Geraldine O'Neill | Portrait Lab

Opens Fri. 14 Oct. 4pm - 8pm

On the occasion of our major children’s portraiture project The Sunset Belongs to You, The Model presents Portrait Lab, a thematic exhibition that explores representation through the expanded field of portraiture. The show poses a series of open-ended questions about the way in which portraits function to ask who is reflected in a public portrait collection and who is overlooked. It includes a range of Irish and international artworks including Ugo Rondinone’s Thanx 4 Nothing, 2015 – a film portrait of the poet John Giorno; Phil Collins’ poignant and resonant baghdad screentests, 2002; as well as Brian O’Doherty’s Portrait of Marcel Duchamp, a cardiogram reading taken in 1966. The show also includes Clodagh Emoe’s We Are and Are Not, a work that subverts the duality that lies at the heart of portraiture and deliberately blurs the distinction between the construct of the self and the other. A number of sculptural assemblages by Marie Foley sit alongside more formal portraits by Geraldine O’Neill and Mick O’Dea, while works by artists Brian Teeling, Breda Mayock and Amanda Dunsmore are focused on representing the lived experience of some of Ireland’s minority communities today.

 

Portraiture is humanity’s most enduring artform, with roots that can be traced back to our earliest known civilisations.
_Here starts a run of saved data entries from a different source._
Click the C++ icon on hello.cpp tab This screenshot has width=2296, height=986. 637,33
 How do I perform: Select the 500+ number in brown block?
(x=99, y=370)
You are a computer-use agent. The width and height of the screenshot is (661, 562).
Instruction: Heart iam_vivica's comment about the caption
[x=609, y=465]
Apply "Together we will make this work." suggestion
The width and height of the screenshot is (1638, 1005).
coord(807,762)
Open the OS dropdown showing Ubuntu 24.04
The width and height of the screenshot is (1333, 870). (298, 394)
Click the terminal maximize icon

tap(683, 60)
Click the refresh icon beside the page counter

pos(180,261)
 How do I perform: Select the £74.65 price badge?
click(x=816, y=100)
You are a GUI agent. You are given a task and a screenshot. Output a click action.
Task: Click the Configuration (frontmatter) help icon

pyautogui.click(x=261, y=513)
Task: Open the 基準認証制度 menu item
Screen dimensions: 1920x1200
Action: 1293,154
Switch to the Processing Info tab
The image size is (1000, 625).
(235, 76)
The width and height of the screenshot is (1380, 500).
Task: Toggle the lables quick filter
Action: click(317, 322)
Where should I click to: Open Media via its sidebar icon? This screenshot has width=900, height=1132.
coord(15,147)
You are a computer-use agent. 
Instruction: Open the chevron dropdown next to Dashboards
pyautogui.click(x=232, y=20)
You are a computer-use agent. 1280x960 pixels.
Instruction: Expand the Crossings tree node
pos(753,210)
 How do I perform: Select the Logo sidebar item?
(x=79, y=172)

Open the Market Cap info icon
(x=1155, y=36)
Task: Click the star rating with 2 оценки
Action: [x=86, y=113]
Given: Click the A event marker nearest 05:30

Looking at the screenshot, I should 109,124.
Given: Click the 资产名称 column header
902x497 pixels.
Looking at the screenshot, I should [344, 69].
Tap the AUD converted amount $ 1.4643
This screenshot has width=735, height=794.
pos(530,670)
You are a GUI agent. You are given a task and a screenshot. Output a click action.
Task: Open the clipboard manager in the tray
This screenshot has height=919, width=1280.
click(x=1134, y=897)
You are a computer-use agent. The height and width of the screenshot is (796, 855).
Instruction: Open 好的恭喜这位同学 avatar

For thousands of years the creation of someone’s likeness through drawing, sculpture or painting was the only way to document a person’s physical presence. At the same time, the function of portraiture has always been about more than just a record of how the subject looked. Portraits have been used to demonstrate status, wealth, morality, power, beauty, and even the inner psyche of the subject. For hundreds of years, portraits could only be created by skilled artists, and therefore it was within the domain of only the very wealthy to commission such an artwork. In this way, portraits have played an important role in documenting power and wealth, and in the establishment of the historical record.

 

With the advent of the camera, capturing a person’s likeness became more democratic, and commissioned portraits went into decline somewhat. As portraiture became uncoupled from the forces of commerce and power, artists began to have more freedom to experiment with the way that they represented people. They paid less attention to capturing precise facial features or exact likenesses and started to develop new compositional devices, sometimes playing with the background, the colour palette, or the materials to explore what these things might reveal about the subject. While traditional portrait painting continues to flourish in the twenty-first century, artists regularly use other materials such as found objects or video to represent a person through portraiture.

 

At the centre of this exhibition, we have devised a timeline that tracks portraiture’s development from humanity’s earliest civilisations to the present day to enable viewers to anchor their understanding of important changes in the genre through the ages. The exhibition continues until Saturday 21 January, 2023.